Mumsnet has not checked the qualifications of anyone posting here. If you need help urgently or expert advice, please see our domestic violence webguide and/or relationships webguide. Many Mumsnetters experiencing domestic abuse have found this thread helpful: Listen up, everybody

How would you feel?

3 replies

pumpkin12 · 29/05/2022 01:40

From reading a thread earlier about when did you know you had made a mistake getting married, it got me thinking.

I got married at age 21, however around a few months before the wedding or maybe more I tried to speak to my mum saying I don't want to go ahead with marriage. I remember her being in her bedroom and replied along lines don't bother me with this I'm tired (it was a weekend middle of the day).

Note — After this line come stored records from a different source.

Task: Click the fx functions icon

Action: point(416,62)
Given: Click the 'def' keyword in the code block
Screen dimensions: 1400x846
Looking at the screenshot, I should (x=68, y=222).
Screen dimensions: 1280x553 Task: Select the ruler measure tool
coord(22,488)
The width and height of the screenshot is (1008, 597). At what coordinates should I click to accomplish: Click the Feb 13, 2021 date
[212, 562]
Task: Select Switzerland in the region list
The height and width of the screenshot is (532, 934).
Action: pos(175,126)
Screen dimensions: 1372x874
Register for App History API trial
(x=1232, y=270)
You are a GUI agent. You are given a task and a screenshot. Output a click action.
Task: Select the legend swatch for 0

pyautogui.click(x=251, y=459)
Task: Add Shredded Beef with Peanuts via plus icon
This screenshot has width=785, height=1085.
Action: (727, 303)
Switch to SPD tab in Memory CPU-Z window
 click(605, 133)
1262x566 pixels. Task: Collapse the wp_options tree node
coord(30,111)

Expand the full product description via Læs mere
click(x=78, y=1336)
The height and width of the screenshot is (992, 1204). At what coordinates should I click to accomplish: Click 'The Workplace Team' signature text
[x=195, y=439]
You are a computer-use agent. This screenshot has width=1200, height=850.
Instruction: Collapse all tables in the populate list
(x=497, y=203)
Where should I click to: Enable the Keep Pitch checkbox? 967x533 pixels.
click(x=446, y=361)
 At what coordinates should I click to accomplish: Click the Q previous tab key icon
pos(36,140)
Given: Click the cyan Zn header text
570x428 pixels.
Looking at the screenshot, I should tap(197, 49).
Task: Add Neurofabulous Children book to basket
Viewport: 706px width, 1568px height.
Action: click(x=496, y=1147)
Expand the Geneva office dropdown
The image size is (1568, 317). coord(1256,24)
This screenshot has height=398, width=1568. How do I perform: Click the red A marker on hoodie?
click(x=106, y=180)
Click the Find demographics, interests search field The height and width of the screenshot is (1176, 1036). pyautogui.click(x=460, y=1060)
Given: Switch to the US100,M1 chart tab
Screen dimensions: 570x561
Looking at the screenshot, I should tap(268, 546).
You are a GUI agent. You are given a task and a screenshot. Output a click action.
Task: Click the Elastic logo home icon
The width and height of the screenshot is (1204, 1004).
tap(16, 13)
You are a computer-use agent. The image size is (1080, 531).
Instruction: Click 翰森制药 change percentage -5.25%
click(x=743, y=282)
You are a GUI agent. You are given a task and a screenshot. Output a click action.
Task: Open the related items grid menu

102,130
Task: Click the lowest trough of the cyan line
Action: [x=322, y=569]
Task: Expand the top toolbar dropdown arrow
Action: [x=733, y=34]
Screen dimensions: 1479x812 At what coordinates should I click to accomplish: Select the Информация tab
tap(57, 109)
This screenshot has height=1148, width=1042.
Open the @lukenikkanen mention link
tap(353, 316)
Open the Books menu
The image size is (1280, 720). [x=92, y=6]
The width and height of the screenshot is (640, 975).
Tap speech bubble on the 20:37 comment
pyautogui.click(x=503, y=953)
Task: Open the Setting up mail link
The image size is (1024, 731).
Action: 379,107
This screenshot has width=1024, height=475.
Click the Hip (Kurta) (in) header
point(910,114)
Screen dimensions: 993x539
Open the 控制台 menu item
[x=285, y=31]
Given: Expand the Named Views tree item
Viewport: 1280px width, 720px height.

I remember after it I kept thinking she'll bring it up again but never did, I was just overwhelmed and really wanted help. I'd been with the guy 5 years and loved the idea of being married but realised not with him but in the end went through with it as I couldn't see how to stop it to be honest. Luckily I did leave after 18 months with a friends help, again no real family help from my parents, I did move back home but left as quickly as I could as I just felt so unsupported.

Anyway, this was over 20 years ago!!! the thread earlier brought all this flooding back and my question is how would you feel about this? it's something I find hard to even believe happened. My life has turned out good but I can't believe thinking about this that as a parent you would do that. I know I'd help anyone that said that to me.

OP posts:
Windmillwhirl · 29/05/2022 06:43

Well, your mother didn't respond in a caring way. What was your relationship like? Was she normally distracted and uncaring?

I can see how her response would have upset you and your hurt is vaid. On the other hand, at 21 she may have thought if you really didn't want to marry him you would have just ended it.

pumpkin12 · 29/05/2022 08:57

I remember feeling I didn't know how to get out of it because everything was booked and paid, not by my family and that was partly why I was asking her for help on how to stop it, because it was a big wedding and I knew money would be lost.

My relationship was ok with her or so I thought while reflecting over the years, I've come to realise it wasn't. I don't ever remember asking for any help from her other than this. I was closer to my dad and always regret not saying to him however he worked long days and often not home because of this.

Even when I left the marriage she did pass comment that I was married and shouldn't be walking out on him, even when I explained some of the incidents or ways that he tried to control me financially. I think it is a case of out of sight out of mind she doesn't want involved in anyone's stressful situations.

OP posts:
PenelopeGarseeya · 29/05/2022 12:23

if you look at it from her point of view. Is it possible she had married in a similar fashion and unlike you hadn’t escaped. So by the time you asked her she was knackered, unhappy, mentally exhausted etc etc. all of the things you wanted her to help you prevent happening to you.

Im not saying they had a bad marriage but no one knows what goes on inside a marriage and how people really feel. It’s possible to be happy on the surface but be hiding regrets etc. while some people would try to make sure their own children didn’t make the same mistake others may be too overwhelmed.

reading your OP I actually thought that was where it was leading, that now you could see how she must have been feeling etc. I hope at some point my children do look back and think although I’m not perfect, I did my best and there may have been reasons I wasn’t always present.